Kyphoplasty is a technique related to Vertebroplasty. The procedure differs in that a specialized balloon is placed into the fractured bone prior to cement injection to better expand a compressed bone and create space into which to deposit the cement.
Kyphoplasty is also used to treat painful compression fractures of the spine. Potential candidates are evaluated prior to any procedure by our interventional radiologists.
In kyphoplasty, a balloon is used to create a cavity to inject the cement into. This procedure is designed to relieve pain. It can also improve spinal deformities from the fractures.
After you leave the hospital, contact your doctor if any of the following occurs:
- Signs of infection, including fever and chills
- Redness, swelling, increasing pain, excessive bleeding, or any discharge from the incision site or the needle insertion site
- Severe back or rib pain
- Cough, shortness of breath, or chest pain
- New numbness, tingling, or weakness
What to Expect ?
Prior to Procedure :
- You will receive a complete physical exam and blood tests .

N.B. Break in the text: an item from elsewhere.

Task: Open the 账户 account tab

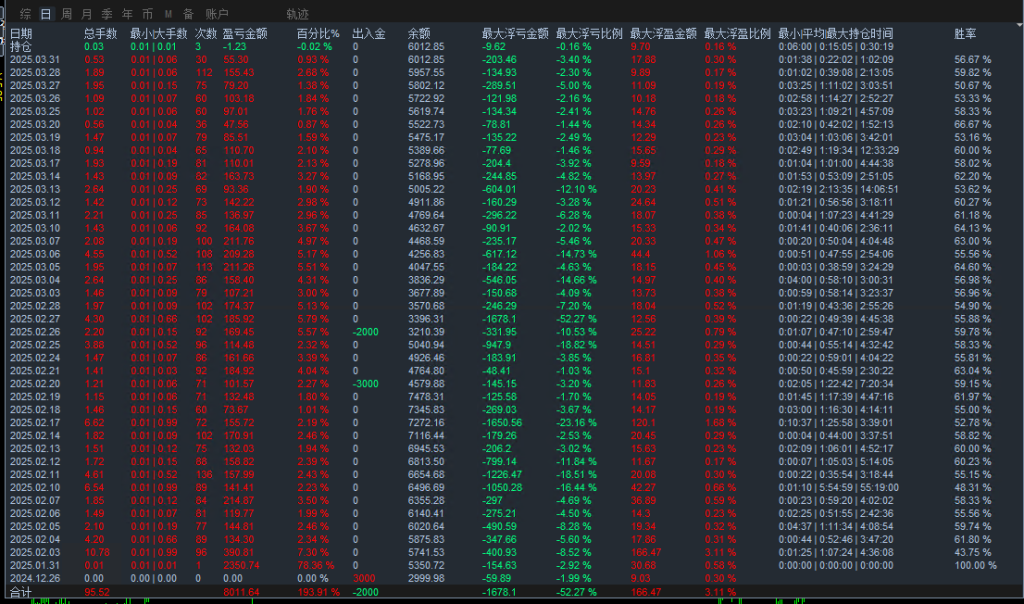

- You will have imaging studies of your back such as:
- X-ray and Bone scans —tests that use radiation to take pictures of structures inside the body, especially bones
- MRI scan —a test that uses magnetic waves to make pictures of structures inside the body
- CT scan —a type of x-ray that uses a computer to make pictures of the inside of the body
- Talk to your doctor about your medicines. You may be asked to stop taking some medicines up to one week before the procedure like:
- Aspirin or other anti-inflammatory drugs
- Blood thinners, such as clopidogrel (Plavix) or warfarin (Coumadin)
- You will need to stop eating at least six hours prior to the procedure. Stop drinking fluids about 3-6 hours prior to the procedure.

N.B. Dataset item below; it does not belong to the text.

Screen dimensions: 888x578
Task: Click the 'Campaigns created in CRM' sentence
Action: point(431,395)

Complications are rare but no procedure is completely free of risk. If you are planning to have a vertebroplasty or kyphoplasty,
your doctor will review a list of possible complications which may include:
- Leakage of the cement into the spinal canal or into adjacent veins
- Increased back pain
- Fracture of adjacent vertebra or ribs
- Numbness, tingling
Your doctor may feel that the risks of these procedures are too great if you have:
- Vertebral fractures that extend into the spinal canal area
- Radiculopathy—irritation of a nerve root in the area of the fracture that often causes areas of numbness, tingling, or weakness in the leg
- Current infection
- Bleeding disorders
- Unusually soft or porous bones
The majority of compression fractures do not cause any pain. People often only notice progressive loss of height and/or a stooped forward or "hunchback" posture. When they do cause pain it is often a severe back pain which tends to begin suddenly during a person's usual activities or is preceded by a minor fall. The pain can be debilitating and can cause a person to become bed-ridden. In addition to this pain, the change in posture, known medically as "kyphosis", may cause decreased appetite and a decrease in lung function over the long term.

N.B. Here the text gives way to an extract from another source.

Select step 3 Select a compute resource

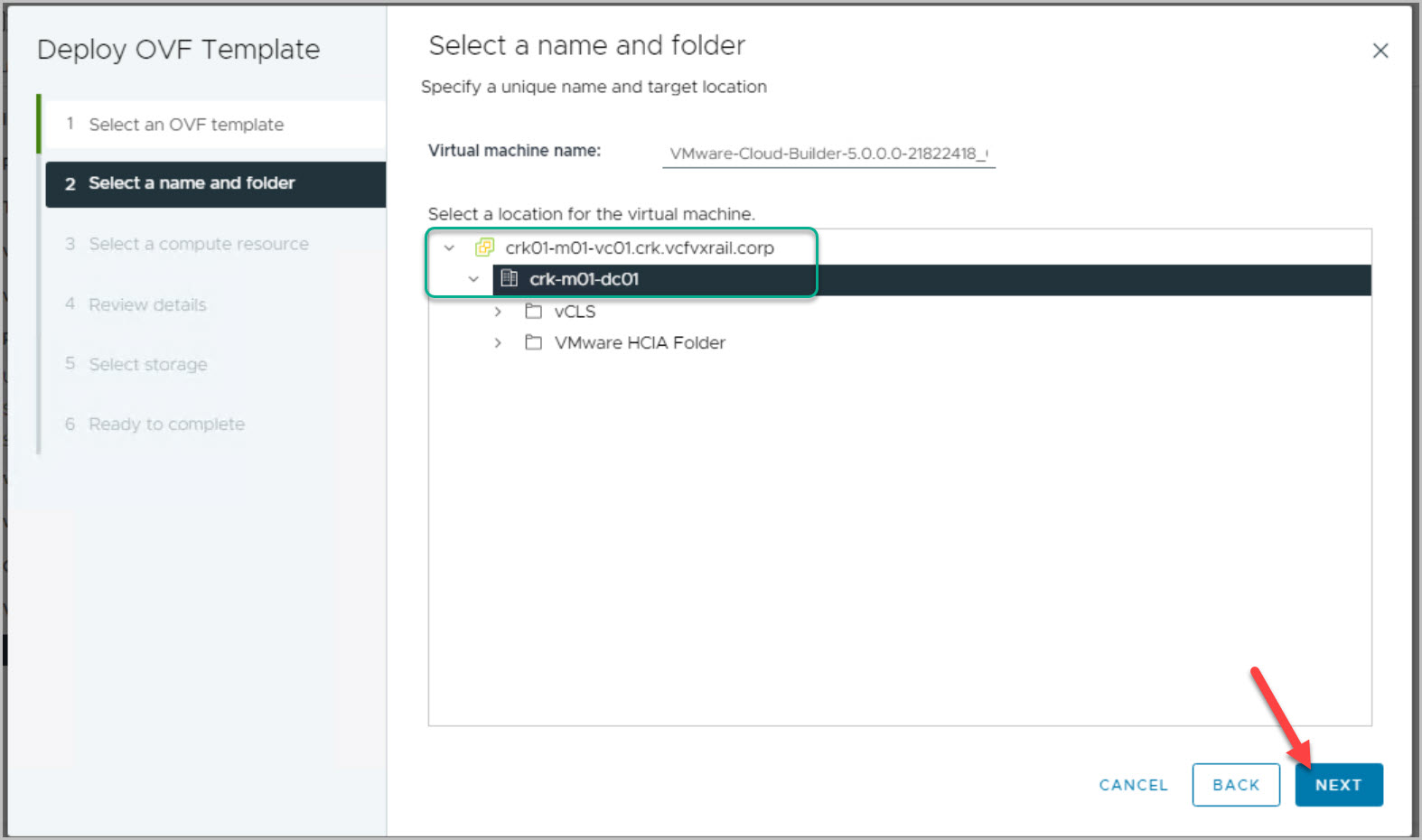(199, 244)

Vertebral fractures are often diagnosed on x-rays of the spine obtained by emergency or primary care physicians when a patient complains of back pain. The limitation of using x-rays to diagnose these fractures is that these films often do not allow a doctor to determine if a fracture is recent and is likely to be causing someone's back pain, or if a fracture is old and unrelated to a patient's pain. An MRI or a bone scan can be helpful for making this determination.